Impact on the health service
The estimated cost to the NHS and the wider healthcare system, of osteoarthritis and rheumatoid arthritis is currently £10.2 billion. Over the next decade, about £118.6 billion will be spent on the conditions.
Impact on individuals
One-in-six people currently have osteoarthritis and/or rheumatoid arthritis, and this is predicted to rise to one-in-five by 2050.
Impact on families
Over 75% of people with all types of arthritis say that their family and social lives are compromised by the condition, 53% feel they are a nuisance to their families and 28% report a negative effect on physical intimacy with their partners.

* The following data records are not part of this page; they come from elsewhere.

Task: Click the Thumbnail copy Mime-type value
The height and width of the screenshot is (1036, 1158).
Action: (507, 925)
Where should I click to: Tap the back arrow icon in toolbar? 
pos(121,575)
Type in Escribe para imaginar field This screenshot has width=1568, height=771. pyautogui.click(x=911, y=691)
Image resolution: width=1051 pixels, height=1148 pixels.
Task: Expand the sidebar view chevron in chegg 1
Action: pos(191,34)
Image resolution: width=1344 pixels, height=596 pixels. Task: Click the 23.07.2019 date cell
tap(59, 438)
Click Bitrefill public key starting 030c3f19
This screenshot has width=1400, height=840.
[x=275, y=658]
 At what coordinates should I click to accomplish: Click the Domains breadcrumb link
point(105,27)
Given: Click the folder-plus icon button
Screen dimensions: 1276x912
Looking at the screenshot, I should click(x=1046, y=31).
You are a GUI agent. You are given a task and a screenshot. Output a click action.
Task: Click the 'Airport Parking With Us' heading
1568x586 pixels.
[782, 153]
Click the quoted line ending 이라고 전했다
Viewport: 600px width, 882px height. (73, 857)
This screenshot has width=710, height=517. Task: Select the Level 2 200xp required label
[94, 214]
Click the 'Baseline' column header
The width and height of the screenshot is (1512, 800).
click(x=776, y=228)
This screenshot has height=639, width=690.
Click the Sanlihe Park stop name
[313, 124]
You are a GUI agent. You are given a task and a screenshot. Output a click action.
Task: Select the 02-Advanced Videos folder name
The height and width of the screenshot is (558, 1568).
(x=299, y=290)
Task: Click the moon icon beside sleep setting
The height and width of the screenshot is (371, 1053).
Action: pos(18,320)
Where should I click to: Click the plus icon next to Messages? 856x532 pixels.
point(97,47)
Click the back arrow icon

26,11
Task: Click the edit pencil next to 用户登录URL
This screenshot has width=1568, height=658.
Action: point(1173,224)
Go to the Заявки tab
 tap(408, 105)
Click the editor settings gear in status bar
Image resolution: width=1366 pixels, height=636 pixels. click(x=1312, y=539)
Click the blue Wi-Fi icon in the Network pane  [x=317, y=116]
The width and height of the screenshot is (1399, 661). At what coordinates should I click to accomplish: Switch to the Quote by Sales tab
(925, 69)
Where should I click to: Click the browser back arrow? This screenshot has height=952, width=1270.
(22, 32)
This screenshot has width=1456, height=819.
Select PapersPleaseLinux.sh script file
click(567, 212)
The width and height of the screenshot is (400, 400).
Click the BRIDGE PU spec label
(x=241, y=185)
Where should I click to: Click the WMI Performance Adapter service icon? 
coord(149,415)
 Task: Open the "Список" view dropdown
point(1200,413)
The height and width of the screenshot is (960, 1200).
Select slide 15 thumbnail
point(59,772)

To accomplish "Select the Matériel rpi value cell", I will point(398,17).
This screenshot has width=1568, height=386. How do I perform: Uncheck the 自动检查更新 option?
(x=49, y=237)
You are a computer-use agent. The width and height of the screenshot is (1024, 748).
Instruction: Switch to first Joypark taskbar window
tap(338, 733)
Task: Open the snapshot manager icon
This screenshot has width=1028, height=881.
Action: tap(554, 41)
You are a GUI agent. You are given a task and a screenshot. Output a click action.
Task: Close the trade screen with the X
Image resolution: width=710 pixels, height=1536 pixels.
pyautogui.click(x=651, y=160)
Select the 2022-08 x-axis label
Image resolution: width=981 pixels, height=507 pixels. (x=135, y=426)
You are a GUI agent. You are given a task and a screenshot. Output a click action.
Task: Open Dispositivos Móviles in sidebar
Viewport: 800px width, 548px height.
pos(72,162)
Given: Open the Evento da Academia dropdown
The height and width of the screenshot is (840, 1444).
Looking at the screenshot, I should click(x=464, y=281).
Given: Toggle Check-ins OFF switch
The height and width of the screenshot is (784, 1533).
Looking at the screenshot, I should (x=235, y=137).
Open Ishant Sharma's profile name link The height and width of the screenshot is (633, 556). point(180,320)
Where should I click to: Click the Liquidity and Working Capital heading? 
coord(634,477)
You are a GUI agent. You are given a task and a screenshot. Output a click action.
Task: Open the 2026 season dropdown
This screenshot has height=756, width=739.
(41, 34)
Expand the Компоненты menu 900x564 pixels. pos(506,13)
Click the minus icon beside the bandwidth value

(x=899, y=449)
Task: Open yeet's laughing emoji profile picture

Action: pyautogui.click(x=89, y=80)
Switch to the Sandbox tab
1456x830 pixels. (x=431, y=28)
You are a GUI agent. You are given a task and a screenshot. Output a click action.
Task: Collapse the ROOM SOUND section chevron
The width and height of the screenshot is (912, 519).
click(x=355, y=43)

Even though 88% of people with arthritis describe it as a debilitating and life-restricting condition, the report explains that the condition is largely invisible from the public. This is because:
- It is hidden: 78% think others don’t understand the impact of the condition on their lives because they don’t look seriously affected
- It has a stigma: 86% try hard not to let arthritis define them or their personality
- It is dismissed as an old person’s disease; even though arthritis impacts people of all ages, 89% of people living with it believe the condition is viewed by society as being an inevitable, and even an acceptable, part of getting older.
Dr Liam O’Toole, Cheif Executive of Arthritis Research comments:
“There is a complete mismatch between the enormous impact arthritis has on individuals, their families and society and the attention, priority and resources society currently gives to it. As a result, people with arthritis do not get the help or support that they need. We are all losing out. Whether it’s an employer who loses out on the skills of an employee, a child who misses out on playing with their parents or grandparents, the strain on the NHS’s resources, or someone with arthritis who is trying to get through every day in pain, the impact of arthritis is being felt across the whole of society.”